Restated: Euclid High School's team has a total score $T$. Alexa scored $\tfrac{1}{4}T$, Brittany scored $\tfrac{2}{7}T$, and Chelsea scored $15$. The remaining $7$ teammates each scored at most $2$ points. Find the total $X$ scored by those $7$ teammates.

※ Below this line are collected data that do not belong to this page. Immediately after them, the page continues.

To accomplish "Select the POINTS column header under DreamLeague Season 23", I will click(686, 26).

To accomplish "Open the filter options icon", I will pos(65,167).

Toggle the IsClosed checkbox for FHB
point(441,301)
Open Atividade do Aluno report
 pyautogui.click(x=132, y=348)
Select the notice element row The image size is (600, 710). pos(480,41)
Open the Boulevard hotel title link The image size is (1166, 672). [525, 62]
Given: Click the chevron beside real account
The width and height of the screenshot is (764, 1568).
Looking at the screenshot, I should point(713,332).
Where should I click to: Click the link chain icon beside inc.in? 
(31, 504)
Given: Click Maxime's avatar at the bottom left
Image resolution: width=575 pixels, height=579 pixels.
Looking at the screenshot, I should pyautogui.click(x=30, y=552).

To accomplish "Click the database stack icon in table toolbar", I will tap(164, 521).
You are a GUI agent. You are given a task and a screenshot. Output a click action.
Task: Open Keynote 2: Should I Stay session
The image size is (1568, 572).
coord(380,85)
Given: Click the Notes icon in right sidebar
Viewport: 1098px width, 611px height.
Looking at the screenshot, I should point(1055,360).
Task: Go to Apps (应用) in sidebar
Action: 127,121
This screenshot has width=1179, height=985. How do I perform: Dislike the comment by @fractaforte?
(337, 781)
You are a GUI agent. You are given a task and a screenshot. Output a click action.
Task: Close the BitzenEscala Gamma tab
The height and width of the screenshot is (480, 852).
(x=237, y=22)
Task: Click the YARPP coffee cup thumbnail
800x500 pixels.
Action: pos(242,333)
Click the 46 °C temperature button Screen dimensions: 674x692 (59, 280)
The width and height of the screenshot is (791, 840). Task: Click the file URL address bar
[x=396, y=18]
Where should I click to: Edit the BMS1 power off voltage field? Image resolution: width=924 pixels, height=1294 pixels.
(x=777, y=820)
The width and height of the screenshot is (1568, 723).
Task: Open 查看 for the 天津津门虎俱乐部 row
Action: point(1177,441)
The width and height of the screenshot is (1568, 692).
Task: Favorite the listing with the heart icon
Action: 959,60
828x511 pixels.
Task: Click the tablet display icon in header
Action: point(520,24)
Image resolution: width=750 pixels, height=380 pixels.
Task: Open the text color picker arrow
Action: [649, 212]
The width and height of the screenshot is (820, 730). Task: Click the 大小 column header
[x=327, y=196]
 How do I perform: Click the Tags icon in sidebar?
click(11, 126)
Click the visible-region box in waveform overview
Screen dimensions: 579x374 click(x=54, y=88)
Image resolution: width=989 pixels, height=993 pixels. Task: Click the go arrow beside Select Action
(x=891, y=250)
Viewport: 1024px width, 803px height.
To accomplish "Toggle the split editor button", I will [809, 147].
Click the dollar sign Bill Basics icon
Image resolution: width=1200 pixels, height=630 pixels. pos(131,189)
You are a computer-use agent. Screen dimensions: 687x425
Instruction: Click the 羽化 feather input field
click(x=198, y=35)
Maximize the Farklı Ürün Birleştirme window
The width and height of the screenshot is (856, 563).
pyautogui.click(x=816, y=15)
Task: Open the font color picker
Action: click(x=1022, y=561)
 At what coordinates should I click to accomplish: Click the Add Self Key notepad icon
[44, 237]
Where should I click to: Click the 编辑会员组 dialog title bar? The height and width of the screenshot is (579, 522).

Givens: Alexa's points $= \tfrac{1}{4}T$; Brittany's points $= \tfrac{2}{7}T$; Chelsea's points $= 15$; $7$ other players, each scoring at most $2$ points; Answer choices: (A) $10$, (B) $11$, (C) $12$, (D) $13$, (E) $14$

Unknowns: $X$ = total points scored by the other $7$ players

Understand

Plan

Primary tool: #6 Guess and Check

Secondary: #3 Eliminate Possibilities, #7 Identify Subproblems

The condition that $\tfrac{1}{4}T$ and $\tfrac{2}{7}T$ must both be whole numbers forces $T$ to be a multiple of $\text{lcm}(4,7)=28$, so the candidate totals are just $T=28,56,84,\dots$ — a tiny list. Tool #6 (Guess and Check) on those candidates is the fastest path: for each candidate compute Alexa + Brittany + Chelsea, subtract from $T$, and keep the one whose leftover $X$ obeys $0 \le X \le 14$. Tool #3 (Eliminate) supports it by ruling out totals where $X$ would be negative or above $14$. Tool #7 (Identify Subproblems) sets up the bookkeeping: "score budget", "three named players", "seven others".

Execute — Answer: B

#7 Identify Subproblems 5.NF.B.6 Step 1

Split the team into named scorers and the seven others, then write the score budget.
The four pieces must add up to $T$.

$$\underbrace{\tfrac{1}{4}T}_{\text{Alexa}} + \underbrace{\tfrac{2}{7}T}_{\text{Brittany}} + \underbrace{15}_{\text{Chelsea}} + \underbrace{X}_{\text{7 others}} = T$$

💡 Taking a fraction of a whole quantity ($\tfrac{1}{4}$ of $T$, $\tfrac{2}{7}$ of $T$) is the Grade 5 "fraction of a whole" word-problem move.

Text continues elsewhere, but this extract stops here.